WHAT THE TASK ASKS
Two lines in the data below mark the range: the one with "This screenshot has width=1431, height=565." and the one with "Screen dimensions: 1162x879". Return both, along with every line between them, exactly.

GIVEN RECORDS
+ + +
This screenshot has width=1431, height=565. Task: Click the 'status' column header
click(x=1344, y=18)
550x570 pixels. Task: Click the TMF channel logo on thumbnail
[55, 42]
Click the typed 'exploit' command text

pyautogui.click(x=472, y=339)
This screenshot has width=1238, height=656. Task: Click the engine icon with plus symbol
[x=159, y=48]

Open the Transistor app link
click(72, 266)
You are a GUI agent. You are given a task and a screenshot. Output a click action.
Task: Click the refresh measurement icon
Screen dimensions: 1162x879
+ + +
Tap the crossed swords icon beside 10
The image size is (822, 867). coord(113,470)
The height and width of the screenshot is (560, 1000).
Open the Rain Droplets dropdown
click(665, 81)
+ + +
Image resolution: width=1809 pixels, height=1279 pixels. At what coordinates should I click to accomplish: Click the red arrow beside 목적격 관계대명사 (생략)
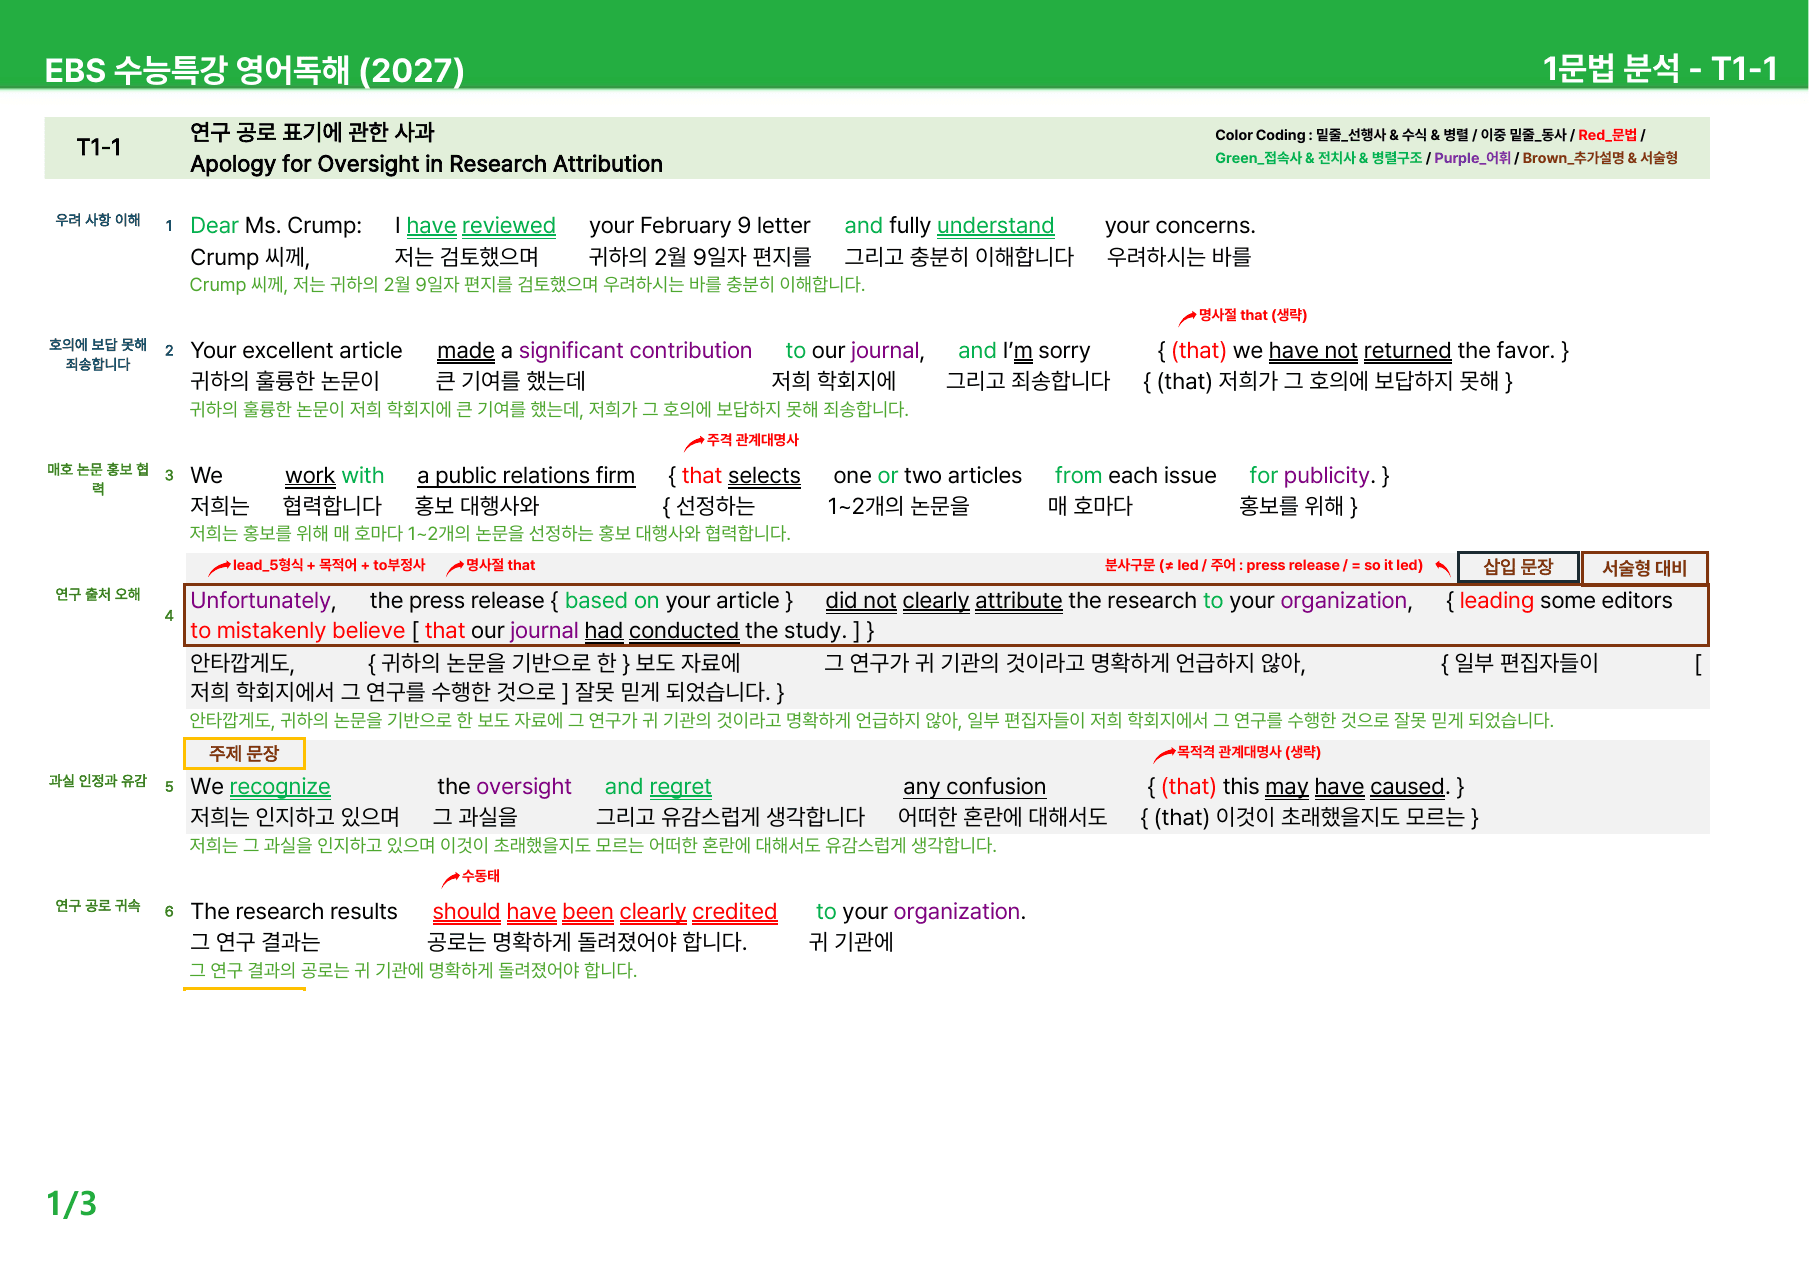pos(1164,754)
+ + +
ANSWER TO THIS PROBLEM
This screenshot has width=1431, height=565. Task: Click the 'status' column header
click(x=1344, y=18)
550x570 pixels. Task: Click the TMF channel logo on thumbnail
[55, 42]
Click the typed 'exploit' command text

pyautogui.click(x=472, y=339)
This screenshot has width=1238, height=656. Task: Click the engine icon with plus symbol
[x=159, y=48]

Open the Transistor app link
click(72, 266)
You are a GUI agent. You are given a task and a screenshot. Output a click action.
Task: Click the refresh measurement icon
Screen dimensions: 1162x879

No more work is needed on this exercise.